I. El jueves es el mejor día de la semana.

204 13 0
                                    

El aroma a rosas rojas y frescas entró en su nariz con una danza suave, y levantó sus ojos oscuros hacia el cielo soleado y agradable de mediados de marzo. Un año de libertad, y un suspiro leve salió de entre sus labios cubiertos notando como el astro rey calentaba sus manos enguantadas que sujetaban el pequeño ramo de flores que sostenía contra su amplio pecho. A Kakashi Hatake le encantaban los jueves, era su día favorito de la semana, sin ninguna duda, sobre todo desde que había dejado de ser Hokage. Sus pasos le llevaron curioseando por las calles de sobra conocidas de la Aldea que lo había visto en sus mejores y peores momentos, y el nuevo y enorme edificio de la Academia lo saludó a lo lejos.

Lentamente, sus andares lo introdujeron en la explanada de entrada y caminó distraído y silencioso por el sendero junto a los campos de entrenamiento ninja, tan familiares y a la vez tan ajenos después de tanto tiempo. Por unos instantes, recordó los tocones gastados y puntillados por los lanzamientos inexpertos de shurikens, el suelo terroso sobre el que había rodado numerosas veces durante su corto paso por la Academia; y al parpadear sus iris oscuros como las obsidianas solo contemplaron los nuevos equipos ya estrenados por los alumnos. La reforma de la Academia Ninja de Konoha, que se había convertido en la Academia General de Konoha, un lugar donde shinobis y civiles eran formados desde que eran niños, con la libertad y la seguridad que otorgaba una Aldea pacífica, su

último gran proyecto como Hokage en funciones. Unos cabellos rubios y luminosos con el sol se movieron a lo lejos, y desde la distancia, en mitad de aquellos campos de entrenamiento tan ajenos a su memoria pudo observar el patio de recreo de los más benjamines de la escuela, y la que supuso era la clase de Boruto que correteaba junto a Sarada mientras Shino los vigilaba ligeramente nervioso.

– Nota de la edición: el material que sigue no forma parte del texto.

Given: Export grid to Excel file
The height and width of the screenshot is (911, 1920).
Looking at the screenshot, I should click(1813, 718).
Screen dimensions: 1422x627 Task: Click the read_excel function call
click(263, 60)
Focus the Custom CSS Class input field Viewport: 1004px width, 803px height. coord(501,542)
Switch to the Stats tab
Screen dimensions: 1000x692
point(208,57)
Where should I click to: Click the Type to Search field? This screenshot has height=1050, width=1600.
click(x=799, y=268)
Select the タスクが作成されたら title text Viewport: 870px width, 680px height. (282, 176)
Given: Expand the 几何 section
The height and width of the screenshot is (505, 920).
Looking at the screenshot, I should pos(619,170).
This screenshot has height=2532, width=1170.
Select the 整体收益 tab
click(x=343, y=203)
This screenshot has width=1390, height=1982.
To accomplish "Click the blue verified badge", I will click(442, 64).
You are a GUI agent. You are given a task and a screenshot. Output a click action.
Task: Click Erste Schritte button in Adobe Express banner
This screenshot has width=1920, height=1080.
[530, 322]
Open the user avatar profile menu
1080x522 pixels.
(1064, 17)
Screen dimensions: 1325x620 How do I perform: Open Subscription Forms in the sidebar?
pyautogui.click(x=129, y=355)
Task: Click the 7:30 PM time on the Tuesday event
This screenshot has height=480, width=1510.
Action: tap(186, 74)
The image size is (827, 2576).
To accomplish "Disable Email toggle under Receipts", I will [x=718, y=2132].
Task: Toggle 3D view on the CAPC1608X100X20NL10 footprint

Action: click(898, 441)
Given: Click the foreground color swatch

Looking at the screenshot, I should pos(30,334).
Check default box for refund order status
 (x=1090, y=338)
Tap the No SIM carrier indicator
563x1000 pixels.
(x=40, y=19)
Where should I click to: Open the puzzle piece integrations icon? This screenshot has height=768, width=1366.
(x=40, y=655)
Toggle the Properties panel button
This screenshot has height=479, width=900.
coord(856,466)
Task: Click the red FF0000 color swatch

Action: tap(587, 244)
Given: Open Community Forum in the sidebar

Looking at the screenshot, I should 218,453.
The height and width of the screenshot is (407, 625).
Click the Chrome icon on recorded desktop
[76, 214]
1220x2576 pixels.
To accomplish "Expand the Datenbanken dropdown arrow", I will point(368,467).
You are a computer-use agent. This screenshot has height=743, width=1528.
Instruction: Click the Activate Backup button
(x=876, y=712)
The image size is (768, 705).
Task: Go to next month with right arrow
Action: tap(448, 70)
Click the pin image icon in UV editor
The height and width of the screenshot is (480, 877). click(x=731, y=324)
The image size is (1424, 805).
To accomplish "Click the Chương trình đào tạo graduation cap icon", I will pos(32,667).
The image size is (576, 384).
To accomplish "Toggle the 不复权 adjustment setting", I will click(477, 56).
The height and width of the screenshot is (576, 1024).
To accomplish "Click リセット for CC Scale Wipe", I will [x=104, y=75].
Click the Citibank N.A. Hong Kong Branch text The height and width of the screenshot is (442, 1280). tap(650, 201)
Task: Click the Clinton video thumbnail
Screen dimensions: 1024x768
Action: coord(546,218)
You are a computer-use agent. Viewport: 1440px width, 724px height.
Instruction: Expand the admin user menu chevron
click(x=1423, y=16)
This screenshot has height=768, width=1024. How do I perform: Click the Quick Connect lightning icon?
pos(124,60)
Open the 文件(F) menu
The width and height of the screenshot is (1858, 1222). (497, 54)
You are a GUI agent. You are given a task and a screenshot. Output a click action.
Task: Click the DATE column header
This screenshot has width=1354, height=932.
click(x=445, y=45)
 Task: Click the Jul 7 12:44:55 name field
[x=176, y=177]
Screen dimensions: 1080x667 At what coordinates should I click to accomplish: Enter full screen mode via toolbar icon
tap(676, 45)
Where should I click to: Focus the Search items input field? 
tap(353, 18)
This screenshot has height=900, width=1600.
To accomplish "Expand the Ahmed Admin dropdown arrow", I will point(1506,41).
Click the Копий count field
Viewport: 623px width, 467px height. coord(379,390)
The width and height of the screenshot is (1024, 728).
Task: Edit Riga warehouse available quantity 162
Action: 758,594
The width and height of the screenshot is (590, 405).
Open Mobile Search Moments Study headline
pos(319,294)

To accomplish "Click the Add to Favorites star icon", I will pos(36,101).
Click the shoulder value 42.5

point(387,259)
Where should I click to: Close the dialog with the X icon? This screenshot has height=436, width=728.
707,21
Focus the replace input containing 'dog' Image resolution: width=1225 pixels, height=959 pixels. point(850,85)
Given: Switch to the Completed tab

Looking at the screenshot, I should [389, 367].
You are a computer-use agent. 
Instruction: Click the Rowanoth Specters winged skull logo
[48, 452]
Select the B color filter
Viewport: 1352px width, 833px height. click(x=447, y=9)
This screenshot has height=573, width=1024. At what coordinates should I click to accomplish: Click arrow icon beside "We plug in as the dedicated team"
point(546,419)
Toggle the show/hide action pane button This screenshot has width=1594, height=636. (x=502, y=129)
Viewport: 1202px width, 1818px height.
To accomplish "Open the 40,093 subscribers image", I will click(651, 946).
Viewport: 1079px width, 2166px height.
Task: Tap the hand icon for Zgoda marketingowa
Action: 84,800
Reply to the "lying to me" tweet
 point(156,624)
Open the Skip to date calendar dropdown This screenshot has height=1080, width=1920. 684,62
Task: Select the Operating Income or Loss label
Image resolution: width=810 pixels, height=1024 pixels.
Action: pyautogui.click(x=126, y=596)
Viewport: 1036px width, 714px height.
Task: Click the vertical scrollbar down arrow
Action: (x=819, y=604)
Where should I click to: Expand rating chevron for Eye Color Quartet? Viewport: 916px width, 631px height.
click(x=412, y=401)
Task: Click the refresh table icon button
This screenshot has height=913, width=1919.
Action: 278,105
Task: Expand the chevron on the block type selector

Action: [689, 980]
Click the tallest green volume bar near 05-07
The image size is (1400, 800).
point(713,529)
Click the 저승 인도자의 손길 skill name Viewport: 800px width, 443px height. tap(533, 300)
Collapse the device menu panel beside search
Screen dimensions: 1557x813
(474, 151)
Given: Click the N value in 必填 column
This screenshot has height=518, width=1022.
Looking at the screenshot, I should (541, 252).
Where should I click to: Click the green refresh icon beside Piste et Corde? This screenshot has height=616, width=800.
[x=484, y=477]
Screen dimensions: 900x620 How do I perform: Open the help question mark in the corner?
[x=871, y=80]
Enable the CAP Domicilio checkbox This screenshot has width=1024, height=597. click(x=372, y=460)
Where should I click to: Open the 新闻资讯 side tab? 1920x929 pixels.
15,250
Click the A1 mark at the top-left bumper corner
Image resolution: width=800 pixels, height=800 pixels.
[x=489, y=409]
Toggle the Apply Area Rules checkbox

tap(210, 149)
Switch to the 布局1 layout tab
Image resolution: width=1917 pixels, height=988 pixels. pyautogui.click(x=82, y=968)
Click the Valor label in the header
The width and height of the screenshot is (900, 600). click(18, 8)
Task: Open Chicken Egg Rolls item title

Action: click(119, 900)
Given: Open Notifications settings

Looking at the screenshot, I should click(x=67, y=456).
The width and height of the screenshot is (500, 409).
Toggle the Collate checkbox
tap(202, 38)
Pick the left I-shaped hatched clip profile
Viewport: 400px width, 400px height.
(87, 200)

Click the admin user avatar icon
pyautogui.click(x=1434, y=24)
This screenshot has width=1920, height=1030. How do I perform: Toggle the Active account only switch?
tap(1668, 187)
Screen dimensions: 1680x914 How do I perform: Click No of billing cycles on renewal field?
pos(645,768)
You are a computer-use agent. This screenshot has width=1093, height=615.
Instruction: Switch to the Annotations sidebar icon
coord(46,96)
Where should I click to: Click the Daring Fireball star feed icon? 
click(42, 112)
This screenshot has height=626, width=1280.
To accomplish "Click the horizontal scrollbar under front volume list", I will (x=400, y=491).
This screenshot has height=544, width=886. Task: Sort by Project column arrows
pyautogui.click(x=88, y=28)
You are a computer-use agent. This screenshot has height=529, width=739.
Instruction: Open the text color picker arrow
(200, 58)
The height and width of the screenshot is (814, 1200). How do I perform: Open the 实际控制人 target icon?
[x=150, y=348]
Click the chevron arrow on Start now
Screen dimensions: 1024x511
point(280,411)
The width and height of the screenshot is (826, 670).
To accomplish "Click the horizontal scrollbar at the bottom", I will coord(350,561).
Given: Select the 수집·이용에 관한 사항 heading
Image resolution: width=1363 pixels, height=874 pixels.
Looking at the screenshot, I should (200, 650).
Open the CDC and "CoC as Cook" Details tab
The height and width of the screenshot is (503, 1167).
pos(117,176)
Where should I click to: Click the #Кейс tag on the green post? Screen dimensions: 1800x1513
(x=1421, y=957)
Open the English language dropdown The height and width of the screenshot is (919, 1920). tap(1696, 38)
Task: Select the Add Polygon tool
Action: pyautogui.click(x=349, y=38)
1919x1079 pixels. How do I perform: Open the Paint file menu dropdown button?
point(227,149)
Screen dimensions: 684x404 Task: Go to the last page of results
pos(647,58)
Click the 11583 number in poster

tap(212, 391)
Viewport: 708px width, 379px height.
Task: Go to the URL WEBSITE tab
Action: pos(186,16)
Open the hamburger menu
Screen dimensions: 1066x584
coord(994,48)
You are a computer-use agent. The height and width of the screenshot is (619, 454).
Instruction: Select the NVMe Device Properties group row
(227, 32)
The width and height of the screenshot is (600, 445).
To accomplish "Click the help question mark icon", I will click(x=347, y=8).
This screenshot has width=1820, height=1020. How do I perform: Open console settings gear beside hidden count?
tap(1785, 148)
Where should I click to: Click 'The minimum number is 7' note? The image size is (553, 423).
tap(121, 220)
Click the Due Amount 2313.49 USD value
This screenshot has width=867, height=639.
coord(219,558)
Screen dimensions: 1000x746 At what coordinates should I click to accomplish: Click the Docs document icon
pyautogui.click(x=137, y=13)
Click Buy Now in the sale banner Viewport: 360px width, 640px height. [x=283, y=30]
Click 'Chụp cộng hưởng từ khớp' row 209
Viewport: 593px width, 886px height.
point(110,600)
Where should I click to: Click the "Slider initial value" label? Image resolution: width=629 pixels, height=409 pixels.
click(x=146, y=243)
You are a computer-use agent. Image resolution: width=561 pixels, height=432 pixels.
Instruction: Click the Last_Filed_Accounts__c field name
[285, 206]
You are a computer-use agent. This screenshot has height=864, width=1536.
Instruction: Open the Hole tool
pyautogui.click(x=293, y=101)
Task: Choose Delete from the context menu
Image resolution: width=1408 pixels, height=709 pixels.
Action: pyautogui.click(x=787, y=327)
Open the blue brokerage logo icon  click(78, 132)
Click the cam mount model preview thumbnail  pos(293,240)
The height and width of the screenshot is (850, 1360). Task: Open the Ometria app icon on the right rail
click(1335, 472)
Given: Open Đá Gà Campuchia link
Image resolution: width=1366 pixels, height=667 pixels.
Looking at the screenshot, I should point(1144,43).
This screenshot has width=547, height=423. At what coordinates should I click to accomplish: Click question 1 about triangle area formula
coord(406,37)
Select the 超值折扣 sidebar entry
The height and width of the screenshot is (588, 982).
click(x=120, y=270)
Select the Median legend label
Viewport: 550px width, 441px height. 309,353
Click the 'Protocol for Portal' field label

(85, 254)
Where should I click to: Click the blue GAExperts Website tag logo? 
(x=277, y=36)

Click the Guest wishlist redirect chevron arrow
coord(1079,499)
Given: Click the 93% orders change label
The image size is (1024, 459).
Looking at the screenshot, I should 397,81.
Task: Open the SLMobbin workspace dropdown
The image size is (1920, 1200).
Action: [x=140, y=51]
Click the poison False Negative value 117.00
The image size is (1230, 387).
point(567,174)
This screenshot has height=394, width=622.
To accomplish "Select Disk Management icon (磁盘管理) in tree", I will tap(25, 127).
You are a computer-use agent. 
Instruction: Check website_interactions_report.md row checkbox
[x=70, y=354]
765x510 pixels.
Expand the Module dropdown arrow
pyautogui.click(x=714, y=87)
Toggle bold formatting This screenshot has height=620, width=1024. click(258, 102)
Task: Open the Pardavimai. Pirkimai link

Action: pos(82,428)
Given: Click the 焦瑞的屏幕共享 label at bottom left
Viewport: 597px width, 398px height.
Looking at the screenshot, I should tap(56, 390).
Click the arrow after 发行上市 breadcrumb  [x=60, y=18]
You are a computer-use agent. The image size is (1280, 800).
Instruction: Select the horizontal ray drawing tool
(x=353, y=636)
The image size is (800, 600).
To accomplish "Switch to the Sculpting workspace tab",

Y de golpe, se sintió mayor, mucho más de lo que era pese a estar jubilado. Y recordó cómo había pasado años sentado en aquel árbol junto al campo de entrenamiento dos, uno de los pocos que no se había trasplantado con la reforma. Y recordó como la brisa suave de primavera mecía las hojas cuando intentaba concentrarse en un libro releído y como el sonido de la voz didáctica y ligeramente molesta de un chunin de piel de canela y ojos de almendra siempre se lo impedía. Iruka Umino, apostado en el lugar que en la actualidad ocupaba Shino, explicando a incontables generaciones como lanzar un kunai, curando pequeñas heridas o jugando con los niños a los que quería como si fueran sus hijos postizos. Un sonrisa menuda y melancólica se dibujó en sus labios cubiertos, pensando en la cantidad de horas que había pasado observando al amor de su vida desde la distancia y el cariño, y cómo sus vidas habían cambiado paulatinamente. Unos dedos fuertes y blancuzcos, se apretaron en torno a las flores y con un suspiro pesado siguió su camino, entrando por los pasillos recién pintados.

De repente, el timbre sonó con su característico chillido incómodo y unas cuantas pequeñas figuras le hicieron un par de reverencias antes de que pudiera ocultarse de su vista usando un clon de sustitución. Esperó paciente a que los chiquillos olvidaran su presencia y salieran atropelladamente hacia el patio que les daba salida hacia sus hogares. A continuación, caminó despacio hasta la tercera clase del pasillo más meridional del edificio, y asomándose por la ventana alta sonrió inevitablemente. Al recordar el peso del borrador cayendo sobre su cabello y manchándole de polvo de tiza, recordando el primer día de su nueva vida. Aquella que a pesar de las desgracias, le había traído enormes momentos de felicidad, una familia poco ortodoxa y la oportunidad de pasar el resto de sus días junto al amor de su vida: aquel profesor de carácter fuerte, ojos de canela y la sonrisa más bonita del universo.

Dentro del aula, el chunin de piel bronceada borraba el rotulador de la pizarra blanca con parsimonia, sus pasos pesados lo llevaron hasta su mesa y amontonó unos cuantos libros sobre el ordenador portátil, sacudiéndose después la chaqueta de su uniforme con un suspiro cansado. De pronto, sus ojos cayeron sobre el calendario apostado a la derecha del escritorio del profesor y sus mejillas se iluminaron con un leve sonrojo al darse cuenta de que era jueves. E Iruka amaba los jueves, casi tanto como a Kakashi. No recordaba muy bien cuando aquella estúpida pero tierna tradición había empezado entre ellos, pero le importaba poco.